When it comes down to it, driving a campervan isn’t that different to driving a car. You don’t need a special licence (unless it exceeds the weight limit for cars) and driving a campervan is really easy to get used to. There are, however, certain little differences you need to be aware of. They may seem obvious, but you’d be surprised how many people don’t think about the little things, such as:
Campervans are taller than cars. Many drivers of hired campervans forget this when entering height restricted car parks, or trying to park under the branches of trees. Returning your campervan to the depot with holes in the roof isn’t advisable if you care about your deposit. A good way to avoid this is to memorise the height of your campervan and be on the lookout for height restriction signage. (Check out road and traffic signage Highway Code questions if you’re unsure about these signs).
A campervan’s height also means that it will be more affected by strong crosswinds, making it less stable than your average car. You might see this sign warning you of areas with strong crosswinds. The best way to deal with this is to slow down, especially around corners. If the wind is extremely strong, it would be better to stop the campervan entirely and wait until the gusts subside.
Campervans are longer than cars. This makes both turning and parking more difficult, and you might find that certain streets in historic town centres simply can’t cope with a vehicle the size of a campervan. It is also harder to find appropriate parking spots in the first place. Even if, for example, your campervan is short enough to enter a multi-storey car park, it may not be wise to do so, as a campervan is tricky to handle in confined spaces, especially as you will not be able to see behind you. At all times, you will need to make sure that your campervan is not sticking out too far.
Many places have designated campervan parking spots, but you will most likely have to consult the local tourist information centre or website to find them.

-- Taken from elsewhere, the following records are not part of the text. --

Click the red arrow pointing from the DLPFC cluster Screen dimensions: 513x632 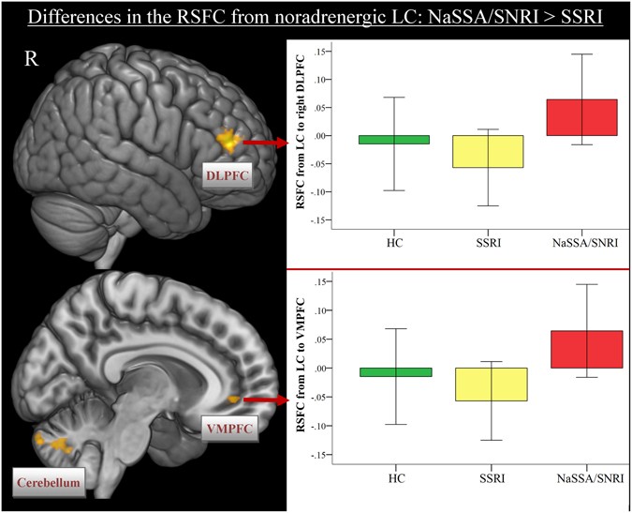pos(265,142)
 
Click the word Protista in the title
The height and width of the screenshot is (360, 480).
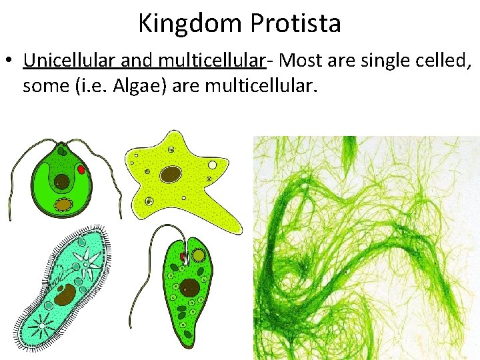297,24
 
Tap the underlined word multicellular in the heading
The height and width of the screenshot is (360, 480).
213,61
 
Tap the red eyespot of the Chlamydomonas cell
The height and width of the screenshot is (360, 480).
81,170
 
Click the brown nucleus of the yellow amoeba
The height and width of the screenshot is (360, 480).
171,174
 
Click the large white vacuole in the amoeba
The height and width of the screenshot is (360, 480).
213,164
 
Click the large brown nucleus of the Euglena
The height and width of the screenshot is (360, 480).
189,288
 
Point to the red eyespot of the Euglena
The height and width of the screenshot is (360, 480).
182,255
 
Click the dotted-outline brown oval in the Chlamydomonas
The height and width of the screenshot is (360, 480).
63,204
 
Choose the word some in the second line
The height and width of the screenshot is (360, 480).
43,86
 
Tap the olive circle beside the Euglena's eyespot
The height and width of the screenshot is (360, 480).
198,255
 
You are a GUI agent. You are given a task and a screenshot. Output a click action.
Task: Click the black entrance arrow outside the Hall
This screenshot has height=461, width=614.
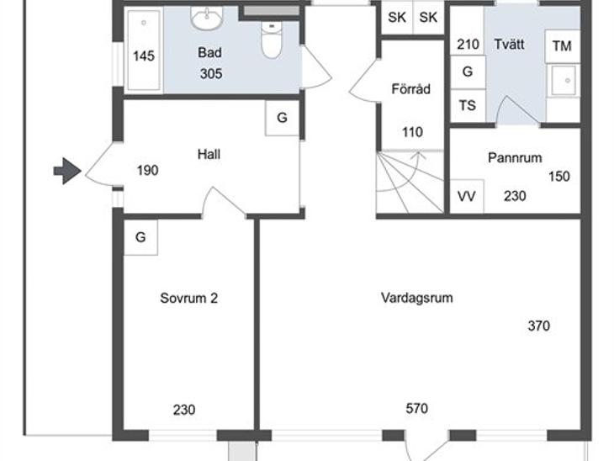pyautogui.click(x=67, y=171)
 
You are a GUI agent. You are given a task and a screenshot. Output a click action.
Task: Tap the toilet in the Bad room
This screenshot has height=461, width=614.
pyautogui.click(x=273, y=40)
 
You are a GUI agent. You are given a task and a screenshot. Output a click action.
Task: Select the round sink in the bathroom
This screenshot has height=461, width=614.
pyautogui.click(x=207, y=18)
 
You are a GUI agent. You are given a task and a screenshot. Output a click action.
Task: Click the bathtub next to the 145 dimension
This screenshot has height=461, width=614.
pyautogui.click(x=144, y=50)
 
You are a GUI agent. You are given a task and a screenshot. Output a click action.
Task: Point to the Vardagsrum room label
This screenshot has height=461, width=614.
pyautogui.click(x=416, y=298)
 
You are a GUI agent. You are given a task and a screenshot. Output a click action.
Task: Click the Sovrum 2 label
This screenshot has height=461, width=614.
pyautogui.click(x=188, y=298)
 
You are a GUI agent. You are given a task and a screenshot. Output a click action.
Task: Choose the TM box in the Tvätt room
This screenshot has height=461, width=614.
pyautogui.click(x=562, y=46)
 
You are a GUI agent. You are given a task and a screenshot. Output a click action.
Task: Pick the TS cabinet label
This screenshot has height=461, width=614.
pyautogui.click(x=468, y=105)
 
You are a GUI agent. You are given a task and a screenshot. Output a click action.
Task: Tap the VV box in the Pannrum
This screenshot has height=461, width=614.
pyautogui.click(x=466, y=196)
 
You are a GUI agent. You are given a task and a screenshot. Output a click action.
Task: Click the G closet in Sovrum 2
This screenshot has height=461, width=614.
pyautogui.click(x=140, y=237)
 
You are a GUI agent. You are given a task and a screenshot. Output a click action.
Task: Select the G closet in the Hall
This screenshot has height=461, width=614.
pyautogui.click(x=282, y=118)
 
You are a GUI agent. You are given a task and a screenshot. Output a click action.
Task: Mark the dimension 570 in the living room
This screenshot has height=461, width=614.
pyautogui.click(x=416, y=409)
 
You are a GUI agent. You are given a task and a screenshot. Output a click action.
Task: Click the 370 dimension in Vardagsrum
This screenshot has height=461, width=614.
pyautogui.click(x=539, y=326)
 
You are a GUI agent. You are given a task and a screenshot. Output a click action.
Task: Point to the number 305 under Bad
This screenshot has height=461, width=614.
pyautogui.click(x=211, y=74)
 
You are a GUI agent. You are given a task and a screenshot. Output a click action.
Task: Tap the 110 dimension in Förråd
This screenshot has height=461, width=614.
pyautogui.click(x=412, y=132)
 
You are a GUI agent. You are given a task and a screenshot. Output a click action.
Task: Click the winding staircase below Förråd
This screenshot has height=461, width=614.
pyautogui.click(x=410, y=182)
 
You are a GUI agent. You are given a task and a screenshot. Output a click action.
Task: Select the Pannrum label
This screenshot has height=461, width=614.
pyautogui.click(x=515, y=158)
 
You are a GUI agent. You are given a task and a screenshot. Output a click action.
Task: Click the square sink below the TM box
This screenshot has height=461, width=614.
pyautogui.click(x=564, y=81)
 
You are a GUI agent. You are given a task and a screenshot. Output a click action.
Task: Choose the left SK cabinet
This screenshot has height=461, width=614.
pyautogui.click(x=397, y=18)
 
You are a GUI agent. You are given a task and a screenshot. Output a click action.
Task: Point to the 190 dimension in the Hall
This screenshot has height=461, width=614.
pyautogui.click(x=148, y=171)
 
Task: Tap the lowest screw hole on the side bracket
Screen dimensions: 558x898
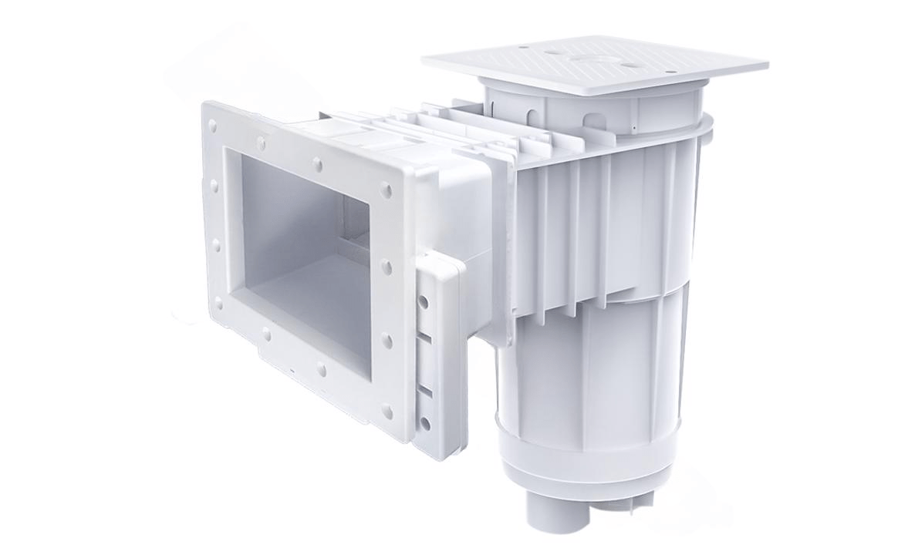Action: tap(424, 423)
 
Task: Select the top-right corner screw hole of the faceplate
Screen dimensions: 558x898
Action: tap(386, 190)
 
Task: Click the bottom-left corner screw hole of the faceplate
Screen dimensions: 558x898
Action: tap(218, 304)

Campervans are larger and heavier than cars. It is important to consider the campervan’s greater stopping distance and the fact that it may sink into muddy grass. Also, the larger a campervan is, the higher its centre of gravity is; the higher its centre of gravity is, the more likely it is to fall onto its side. This makes performing sharp manoeuvres in a campervan (such as avoiding an obstacle in the road) more dangerous than in your average car. Therefore you need to be extra cautious when turning.

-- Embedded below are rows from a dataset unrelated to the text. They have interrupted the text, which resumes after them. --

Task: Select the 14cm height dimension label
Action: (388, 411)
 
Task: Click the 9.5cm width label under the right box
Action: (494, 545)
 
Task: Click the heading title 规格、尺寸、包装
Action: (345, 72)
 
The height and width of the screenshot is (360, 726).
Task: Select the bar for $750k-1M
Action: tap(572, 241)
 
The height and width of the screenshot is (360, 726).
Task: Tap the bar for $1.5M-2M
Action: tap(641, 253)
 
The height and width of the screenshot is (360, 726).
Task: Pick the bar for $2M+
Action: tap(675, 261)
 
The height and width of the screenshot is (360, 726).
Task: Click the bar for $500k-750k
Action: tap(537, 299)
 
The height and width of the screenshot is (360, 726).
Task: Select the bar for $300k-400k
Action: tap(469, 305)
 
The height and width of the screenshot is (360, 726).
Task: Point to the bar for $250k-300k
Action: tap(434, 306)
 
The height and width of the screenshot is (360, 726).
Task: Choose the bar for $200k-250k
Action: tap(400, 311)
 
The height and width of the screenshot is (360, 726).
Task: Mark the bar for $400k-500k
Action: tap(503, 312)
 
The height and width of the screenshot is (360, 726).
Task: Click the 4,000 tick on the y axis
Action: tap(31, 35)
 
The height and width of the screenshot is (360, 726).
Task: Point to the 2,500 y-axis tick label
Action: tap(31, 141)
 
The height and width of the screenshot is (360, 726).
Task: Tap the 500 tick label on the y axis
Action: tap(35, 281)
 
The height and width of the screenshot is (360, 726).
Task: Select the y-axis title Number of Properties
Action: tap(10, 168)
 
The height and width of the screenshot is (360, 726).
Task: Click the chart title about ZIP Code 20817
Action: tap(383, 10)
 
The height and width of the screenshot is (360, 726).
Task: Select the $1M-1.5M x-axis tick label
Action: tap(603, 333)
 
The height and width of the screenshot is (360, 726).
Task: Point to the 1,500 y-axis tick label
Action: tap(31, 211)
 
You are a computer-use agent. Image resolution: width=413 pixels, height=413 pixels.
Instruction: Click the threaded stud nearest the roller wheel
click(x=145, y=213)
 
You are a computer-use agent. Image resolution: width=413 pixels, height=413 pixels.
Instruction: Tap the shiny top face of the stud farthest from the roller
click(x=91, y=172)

Furthermore, the weight of the campervan means that the brakes will overheat more quickly than your average car’s on long downhill stretches. To combat this, the driver of the campervan should change down one or two gears to use engine braking.
Campervans are not off-road vehicles. Driving a campervan off-road can result in damage to its underside and is a good way to get it stuck, resulting in an embarrassing rescue. As a side note, driving on a beach counts as off-road. In fact, some campervan hire companies will restrict their customers from driving their campervans on unsealed, gravel roads, though most will allow it, albeit with certain restrictions. You will need to consult the individual company on their conditions.
Even if a road is tarmac, if it looks to be particularly narrow or windy – and especially if it is both – then you might want to find an alternate route.
The majority of campervans are diesel. The accidental pumping of petrol into a diesel vehicle is a comically common occurrence – one that you think will never happen to you. But what if you are on holiday, driving long distances with your mind focused on other matters? It pays to keep a mental note of which fuel type will not destroy your campervan’s engine. If, however, the unthinkable happens and you realise in time, don’t start the engine.
If you only pumped a small amount of petrol into your diesel vehicle then don’t panic: you can get away with diluting it by filling the remainder of the tank up with diesel, but if, less fortunately, you pumped a significant amount of petrol into it, the tank will need to be drained.
The majority of campervans are manual. If you are used to driving an automatic vehicle then take the time to fully acquaint yourself with the manual gears before beginning your campervan trip. You do not want to destroy the gearbox. If your licence only allows you to drive automatic vehicles you will need to specify an automatic campervan.
Campervans carry equipment that needs to be secured. Most campervans will come equipped with items such as crockery, cutlery, pots and pans, toasters and kettles – you need to remember to make sure that everything is strapped down before driving off. Here is the layout of a typical campervan for hire: the cupboard doors all have special latches that stop them opening while on the move. All equipment should be placed inside the cupboards while the campervan is being driven. Inside the cupboards, you will find devices such as specialised compartments and elasticated straps to prevent items from moving around. Check that these are secure before you set off. Also, remember that you will have items from your holiday that you are taking, too, and they should be secured properly.
Campervans are not as fast as cars. The acceleration of a campervan is less than that of a car, so think twice before trying to overtake someone. More often you should be letting cars overtake you. It is frustrating to be stuck behind a large, slow vehicle, so be the campervan driver you want others to be: let cars pass when you have the opportunity to do so.
Also, bear in mind that you may not have the power to maintain speed up a hill so change down a gear early and try to maintain your speed as much as possible. If you can’t, be sure to keep left to give others the opportunity to overtake.
So, there you have eight things that you need to be aware of if you hire a campervan or caravanette here in the UK or anywhere else in the world. Of course, you would never be caught out by silly things like this, but I would advise you to remind yourself of them if you ever find yourself driving a campervan. They could save you a lot of hassle.